• _Task brief_
Copy each line below holding "gear".

• _Collected data_
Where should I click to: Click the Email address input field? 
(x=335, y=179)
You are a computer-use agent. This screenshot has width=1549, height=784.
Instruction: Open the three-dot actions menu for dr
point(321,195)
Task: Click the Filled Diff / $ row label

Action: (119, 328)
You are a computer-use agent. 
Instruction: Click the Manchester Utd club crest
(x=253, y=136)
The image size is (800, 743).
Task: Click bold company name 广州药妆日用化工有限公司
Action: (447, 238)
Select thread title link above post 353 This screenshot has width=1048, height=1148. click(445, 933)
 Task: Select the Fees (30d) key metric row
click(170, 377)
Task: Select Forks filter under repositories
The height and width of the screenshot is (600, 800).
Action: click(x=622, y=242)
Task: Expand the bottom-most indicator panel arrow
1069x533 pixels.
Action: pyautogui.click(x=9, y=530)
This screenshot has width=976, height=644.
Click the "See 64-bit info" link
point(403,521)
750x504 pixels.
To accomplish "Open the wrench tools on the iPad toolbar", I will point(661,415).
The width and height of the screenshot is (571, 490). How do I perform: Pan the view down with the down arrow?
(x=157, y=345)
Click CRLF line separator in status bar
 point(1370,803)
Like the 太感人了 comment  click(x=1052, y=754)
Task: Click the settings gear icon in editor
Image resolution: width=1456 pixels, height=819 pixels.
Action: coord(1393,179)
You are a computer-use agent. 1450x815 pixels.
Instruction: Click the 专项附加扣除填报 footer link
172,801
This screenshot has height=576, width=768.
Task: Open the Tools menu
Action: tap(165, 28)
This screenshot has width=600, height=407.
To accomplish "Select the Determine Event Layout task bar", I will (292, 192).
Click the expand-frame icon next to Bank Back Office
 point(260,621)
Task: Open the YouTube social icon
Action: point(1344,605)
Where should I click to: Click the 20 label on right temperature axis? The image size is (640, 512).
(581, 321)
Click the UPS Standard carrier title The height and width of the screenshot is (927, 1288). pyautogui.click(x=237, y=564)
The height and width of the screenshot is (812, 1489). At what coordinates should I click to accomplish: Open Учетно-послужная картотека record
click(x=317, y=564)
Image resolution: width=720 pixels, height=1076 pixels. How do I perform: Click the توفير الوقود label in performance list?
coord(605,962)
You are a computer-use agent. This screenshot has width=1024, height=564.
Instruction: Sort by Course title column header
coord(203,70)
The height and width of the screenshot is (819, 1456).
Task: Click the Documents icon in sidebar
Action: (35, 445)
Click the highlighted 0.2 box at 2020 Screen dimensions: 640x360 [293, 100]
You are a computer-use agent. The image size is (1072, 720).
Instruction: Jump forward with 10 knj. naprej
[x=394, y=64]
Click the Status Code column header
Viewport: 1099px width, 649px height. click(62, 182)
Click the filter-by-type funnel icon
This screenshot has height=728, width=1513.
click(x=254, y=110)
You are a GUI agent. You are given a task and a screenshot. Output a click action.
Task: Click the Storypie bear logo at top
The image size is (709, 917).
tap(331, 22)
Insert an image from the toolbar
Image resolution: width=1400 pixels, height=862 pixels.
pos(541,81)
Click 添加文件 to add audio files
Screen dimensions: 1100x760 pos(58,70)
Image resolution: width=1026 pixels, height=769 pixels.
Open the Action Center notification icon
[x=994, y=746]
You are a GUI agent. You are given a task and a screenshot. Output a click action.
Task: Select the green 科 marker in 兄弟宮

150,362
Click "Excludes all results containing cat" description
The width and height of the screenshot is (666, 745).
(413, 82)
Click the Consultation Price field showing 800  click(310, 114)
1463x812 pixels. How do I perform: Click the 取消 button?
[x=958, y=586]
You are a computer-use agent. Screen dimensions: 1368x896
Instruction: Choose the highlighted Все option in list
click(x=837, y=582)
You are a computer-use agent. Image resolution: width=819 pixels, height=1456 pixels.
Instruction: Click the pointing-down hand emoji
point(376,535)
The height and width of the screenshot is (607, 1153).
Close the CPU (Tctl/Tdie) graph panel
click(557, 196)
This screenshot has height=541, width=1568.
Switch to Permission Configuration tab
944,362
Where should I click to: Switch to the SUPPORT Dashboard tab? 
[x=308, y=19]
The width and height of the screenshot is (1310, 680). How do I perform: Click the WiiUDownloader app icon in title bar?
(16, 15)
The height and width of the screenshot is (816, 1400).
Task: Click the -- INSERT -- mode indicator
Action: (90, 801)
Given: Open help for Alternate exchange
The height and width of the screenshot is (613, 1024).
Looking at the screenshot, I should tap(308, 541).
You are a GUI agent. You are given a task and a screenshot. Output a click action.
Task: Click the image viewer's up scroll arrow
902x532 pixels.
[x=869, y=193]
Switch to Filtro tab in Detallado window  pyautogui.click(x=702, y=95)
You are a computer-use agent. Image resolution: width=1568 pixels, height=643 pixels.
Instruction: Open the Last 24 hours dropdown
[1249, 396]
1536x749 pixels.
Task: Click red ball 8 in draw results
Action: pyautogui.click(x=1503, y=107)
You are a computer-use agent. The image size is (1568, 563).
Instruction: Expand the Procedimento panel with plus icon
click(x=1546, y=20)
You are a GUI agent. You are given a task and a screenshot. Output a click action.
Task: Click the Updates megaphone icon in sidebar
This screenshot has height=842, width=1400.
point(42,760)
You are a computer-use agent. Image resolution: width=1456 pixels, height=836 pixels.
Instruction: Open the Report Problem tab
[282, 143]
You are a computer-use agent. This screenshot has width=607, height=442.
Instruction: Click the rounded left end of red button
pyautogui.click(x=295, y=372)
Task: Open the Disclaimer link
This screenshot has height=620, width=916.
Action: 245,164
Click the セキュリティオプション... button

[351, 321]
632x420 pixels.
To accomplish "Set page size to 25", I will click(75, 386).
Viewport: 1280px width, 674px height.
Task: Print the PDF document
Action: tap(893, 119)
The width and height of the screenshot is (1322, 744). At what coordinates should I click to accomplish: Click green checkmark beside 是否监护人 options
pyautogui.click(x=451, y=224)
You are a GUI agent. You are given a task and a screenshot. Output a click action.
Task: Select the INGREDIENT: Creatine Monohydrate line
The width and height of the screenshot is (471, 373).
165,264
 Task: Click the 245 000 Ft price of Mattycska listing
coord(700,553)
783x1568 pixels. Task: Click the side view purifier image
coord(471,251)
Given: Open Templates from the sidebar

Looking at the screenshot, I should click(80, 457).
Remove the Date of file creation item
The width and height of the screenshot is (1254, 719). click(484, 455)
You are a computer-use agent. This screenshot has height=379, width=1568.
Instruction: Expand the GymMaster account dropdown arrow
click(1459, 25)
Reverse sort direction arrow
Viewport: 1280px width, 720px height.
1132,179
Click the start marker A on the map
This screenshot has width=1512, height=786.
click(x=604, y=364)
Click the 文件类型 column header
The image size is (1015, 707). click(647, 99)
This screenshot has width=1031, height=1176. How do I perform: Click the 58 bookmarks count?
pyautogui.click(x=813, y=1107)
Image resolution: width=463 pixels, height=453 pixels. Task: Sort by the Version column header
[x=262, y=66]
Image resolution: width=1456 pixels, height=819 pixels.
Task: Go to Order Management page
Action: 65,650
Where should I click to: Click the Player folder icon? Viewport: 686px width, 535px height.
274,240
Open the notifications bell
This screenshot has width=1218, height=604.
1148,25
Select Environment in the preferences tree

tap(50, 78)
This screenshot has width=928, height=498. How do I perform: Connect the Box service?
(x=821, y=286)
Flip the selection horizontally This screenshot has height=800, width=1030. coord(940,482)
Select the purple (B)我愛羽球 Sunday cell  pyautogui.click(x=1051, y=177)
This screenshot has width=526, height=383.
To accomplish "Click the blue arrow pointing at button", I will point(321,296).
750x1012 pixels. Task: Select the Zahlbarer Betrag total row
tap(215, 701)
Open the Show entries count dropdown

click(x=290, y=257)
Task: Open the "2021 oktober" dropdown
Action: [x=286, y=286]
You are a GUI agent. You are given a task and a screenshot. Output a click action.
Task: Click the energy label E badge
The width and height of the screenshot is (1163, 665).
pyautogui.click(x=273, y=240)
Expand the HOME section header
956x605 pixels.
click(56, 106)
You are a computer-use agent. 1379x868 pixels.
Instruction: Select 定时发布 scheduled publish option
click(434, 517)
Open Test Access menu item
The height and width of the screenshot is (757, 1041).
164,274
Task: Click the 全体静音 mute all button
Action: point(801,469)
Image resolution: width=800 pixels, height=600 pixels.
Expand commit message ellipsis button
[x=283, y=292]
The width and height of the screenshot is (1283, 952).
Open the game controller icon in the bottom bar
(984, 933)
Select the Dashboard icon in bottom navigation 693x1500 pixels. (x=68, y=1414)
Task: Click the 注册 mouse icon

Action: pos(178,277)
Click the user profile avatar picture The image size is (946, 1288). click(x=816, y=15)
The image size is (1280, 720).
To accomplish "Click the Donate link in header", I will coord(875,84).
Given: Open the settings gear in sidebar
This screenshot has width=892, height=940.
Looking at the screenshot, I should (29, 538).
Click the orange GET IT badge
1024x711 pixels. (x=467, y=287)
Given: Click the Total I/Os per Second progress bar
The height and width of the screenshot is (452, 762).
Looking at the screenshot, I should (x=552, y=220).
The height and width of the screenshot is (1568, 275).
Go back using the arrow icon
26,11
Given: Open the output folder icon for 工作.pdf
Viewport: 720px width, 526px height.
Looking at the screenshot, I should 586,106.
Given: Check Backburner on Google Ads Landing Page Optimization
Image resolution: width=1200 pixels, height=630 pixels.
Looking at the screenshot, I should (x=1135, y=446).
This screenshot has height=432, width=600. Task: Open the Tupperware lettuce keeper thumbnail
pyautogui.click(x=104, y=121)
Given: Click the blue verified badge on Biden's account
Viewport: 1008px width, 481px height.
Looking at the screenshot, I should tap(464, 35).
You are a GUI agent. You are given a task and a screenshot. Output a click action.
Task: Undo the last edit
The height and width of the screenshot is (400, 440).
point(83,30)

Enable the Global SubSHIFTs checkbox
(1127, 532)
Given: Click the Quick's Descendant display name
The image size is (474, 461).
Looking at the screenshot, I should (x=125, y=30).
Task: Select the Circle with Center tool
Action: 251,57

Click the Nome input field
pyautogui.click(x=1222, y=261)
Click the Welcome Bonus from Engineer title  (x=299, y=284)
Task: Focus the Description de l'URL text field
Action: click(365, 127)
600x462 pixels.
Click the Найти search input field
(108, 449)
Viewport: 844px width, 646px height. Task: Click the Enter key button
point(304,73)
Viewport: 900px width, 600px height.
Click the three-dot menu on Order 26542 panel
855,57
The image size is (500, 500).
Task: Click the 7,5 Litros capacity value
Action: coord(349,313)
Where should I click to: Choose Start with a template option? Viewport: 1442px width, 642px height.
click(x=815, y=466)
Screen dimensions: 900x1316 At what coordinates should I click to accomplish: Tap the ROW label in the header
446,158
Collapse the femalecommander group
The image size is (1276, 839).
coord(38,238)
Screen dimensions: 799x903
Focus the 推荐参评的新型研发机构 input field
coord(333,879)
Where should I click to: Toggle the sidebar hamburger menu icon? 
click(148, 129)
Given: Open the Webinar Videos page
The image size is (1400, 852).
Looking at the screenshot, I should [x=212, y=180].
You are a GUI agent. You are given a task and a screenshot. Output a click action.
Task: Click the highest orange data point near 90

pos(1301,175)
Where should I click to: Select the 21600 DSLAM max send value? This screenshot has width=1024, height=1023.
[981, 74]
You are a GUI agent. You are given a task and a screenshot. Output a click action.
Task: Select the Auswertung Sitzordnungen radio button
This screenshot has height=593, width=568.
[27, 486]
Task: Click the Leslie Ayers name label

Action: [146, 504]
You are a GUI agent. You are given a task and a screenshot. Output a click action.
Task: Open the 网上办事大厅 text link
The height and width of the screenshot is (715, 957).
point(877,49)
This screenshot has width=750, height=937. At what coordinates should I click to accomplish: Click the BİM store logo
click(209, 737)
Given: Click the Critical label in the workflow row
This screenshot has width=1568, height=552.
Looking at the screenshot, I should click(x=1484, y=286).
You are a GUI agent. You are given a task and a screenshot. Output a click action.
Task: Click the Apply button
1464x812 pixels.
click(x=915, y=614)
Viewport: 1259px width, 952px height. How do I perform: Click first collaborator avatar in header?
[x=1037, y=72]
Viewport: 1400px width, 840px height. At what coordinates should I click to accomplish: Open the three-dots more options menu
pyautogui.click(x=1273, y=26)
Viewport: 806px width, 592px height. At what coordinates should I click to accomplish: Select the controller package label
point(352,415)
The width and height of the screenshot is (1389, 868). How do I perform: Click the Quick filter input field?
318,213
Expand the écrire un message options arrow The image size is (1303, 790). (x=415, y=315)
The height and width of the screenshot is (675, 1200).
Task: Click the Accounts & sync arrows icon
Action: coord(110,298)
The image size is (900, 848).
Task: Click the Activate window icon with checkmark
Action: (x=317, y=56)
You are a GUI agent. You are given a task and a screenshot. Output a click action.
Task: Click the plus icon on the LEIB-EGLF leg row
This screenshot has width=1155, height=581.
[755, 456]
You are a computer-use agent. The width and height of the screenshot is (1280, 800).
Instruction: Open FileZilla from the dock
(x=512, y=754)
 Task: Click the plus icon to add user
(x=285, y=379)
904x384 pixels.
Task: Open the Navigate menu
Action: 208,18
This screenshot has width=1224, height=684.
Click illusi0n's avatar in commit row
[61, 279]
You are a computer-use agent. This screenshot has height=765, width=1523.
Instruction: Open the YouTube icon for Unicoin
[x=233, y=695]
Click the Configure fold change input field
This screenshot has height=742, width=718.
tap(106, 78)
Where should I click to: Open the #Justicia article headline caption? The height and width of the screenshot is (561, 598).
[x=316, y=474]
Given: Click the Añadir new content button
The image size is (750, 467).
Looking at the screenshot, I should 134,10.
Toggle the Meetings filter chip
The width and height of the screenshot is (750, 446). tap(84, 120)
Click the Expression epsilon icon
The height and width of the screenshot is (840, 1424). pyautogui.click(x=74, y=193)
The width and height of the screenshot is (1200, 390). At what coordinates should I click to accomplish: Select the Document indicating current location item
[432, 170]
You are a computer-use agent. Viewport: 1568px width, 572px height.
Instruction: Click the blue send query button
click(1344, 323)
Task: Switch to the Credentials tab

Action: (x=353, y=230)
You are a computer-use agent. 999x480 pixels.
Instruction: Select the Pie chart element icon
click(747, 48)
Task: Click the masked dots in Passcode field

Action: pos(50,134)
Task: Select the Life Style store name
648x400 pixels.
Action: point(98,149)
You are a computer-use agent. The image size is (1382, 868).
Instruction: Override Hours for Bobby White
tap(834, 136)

• _Written answer_
Task: Click the settings gear icon in editor
Given: Open the settings gear in sidebar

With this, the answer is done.